[[ Task input, beginning ]]

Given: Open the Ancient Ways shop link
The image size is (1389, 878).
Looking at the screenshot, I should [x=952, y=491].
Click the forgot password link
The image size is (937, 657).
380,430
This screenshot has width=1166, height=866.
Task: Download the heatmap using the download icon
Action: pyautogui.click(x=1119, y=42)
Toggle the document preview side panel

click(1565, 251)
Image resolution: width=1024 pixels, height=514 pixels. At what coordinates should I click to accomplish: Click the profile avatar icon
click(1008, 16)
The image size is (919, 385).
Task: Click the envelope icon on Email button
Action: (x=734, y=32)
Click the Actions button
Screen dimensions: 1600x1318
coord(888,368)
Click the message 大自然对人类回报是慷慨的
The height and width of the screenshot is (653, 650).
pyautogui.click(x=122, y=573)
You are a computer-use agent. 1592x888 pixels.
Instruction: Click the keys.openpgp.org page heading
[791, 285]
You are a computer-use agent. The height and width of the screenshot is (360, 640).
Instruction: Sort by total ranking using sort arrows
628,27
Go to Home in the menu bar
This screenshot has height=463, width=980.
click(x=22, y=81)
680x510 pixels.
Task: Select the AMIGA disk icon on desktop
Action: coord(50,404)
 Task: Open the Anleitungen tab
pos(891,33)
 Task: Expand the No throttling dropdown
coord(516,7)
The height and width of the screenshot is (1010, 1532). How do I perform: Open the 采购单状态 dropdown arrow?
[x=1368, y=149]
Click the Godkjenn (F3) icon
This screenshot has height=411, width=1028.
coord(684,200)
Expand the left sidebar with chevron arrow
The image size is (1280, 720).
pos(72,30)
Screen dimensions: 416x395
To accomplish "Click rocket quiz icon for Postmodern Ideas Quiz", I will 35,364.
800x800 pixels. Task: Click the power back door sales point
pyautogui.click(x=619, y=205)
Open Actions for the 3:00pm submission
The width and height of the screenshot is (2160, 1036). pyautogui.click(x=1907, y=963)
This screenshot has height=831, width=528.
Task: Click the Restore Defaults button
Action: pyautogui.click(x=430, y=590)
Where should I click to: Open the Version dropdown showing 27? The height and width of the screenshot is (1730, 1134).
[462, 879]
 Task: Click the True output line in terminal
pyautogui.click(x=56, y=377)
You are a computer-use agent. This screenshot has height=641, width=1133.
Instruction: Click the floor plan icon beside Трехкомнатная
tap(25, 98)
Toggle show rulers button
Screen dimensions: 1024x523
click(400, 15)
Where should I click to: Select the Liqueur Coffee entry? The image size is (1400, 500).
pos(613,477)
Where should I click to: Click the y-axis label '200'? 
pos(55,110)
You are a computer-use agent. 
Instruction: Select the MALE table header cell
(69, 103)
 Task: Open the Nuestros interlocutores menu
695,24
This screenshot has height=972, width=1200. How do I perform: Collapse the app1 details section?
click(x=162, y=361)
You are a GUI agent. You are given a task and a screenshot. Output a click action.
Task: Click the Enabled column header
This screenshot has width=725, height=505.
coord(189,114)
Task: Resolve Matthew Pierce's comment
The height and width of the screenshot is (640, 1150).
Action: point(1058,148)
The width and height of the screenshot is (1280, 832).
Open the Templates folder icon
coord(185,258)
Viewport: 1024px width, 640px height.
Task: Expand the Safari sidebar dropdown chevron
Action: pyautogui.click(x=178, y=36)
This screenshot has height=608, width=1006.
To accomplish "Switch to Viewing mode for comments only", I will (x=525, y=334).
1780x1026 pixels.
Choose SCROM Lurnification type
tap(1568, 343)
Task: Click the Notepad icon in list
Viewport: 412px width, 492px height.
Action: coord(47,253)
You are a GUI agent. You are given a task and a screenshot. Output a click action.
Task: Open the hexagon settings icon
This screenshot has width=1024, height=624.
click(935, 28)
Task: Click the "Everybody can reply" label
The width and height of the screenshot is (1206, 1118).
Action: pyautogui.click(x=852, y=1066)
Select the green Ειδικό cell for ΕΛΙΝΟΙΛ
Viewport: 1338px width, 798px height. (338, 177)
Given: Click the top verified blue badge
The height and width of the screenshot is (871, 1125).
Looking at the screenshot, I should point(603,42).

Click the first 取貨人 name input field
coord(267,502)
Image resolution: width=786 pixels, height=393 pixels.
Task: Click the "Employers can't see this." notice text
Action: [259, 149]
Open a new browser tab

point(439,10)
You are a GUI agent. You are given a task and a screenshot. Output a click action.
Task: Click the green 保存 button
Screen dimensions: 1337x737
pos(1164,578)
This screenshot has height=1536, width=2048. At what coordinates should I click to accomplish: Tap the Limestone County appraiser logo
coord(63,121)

[[ Task input, end ]]

> Exercise goal: A verbatim transcription is needed of the lines above, starting at the line with "Screen dimensions: 1024x523" and ending at the line with "The width and height of the screenshot is (1280, 832).", both included, and of nothing else.

> Completed exercise:
Screen dimensions: 1024x523
click(400, 15)
Where should I click to: Select the Liqueur Coffee entry? The image size is (1400, 500).
pos(613,477)
Where should I click to: Click the y-axis label '200'? 
pos(55,110)
You are a computer-use agent. 
Instruction: Select the MALE table header cell
(69, 103)
 Task: Open the Nuestros interlocutores menu
695,24
This screenshot has height=972, width=1200. How do I perform: Collapse the app1 details section?
click(x=162, y=361)
You are a GUI agent. You are given a task and a screenshot. Output a click action.
Task: Click the Enabled column header
This screenshot has width=725, height=505.
coord(189,114)
Task: Resolve Matthew Pierce's comment
The height and width of the screenshot is (640, 1150).
Action: point(1058,148)
The width and height of the screenshot is (1280, 832).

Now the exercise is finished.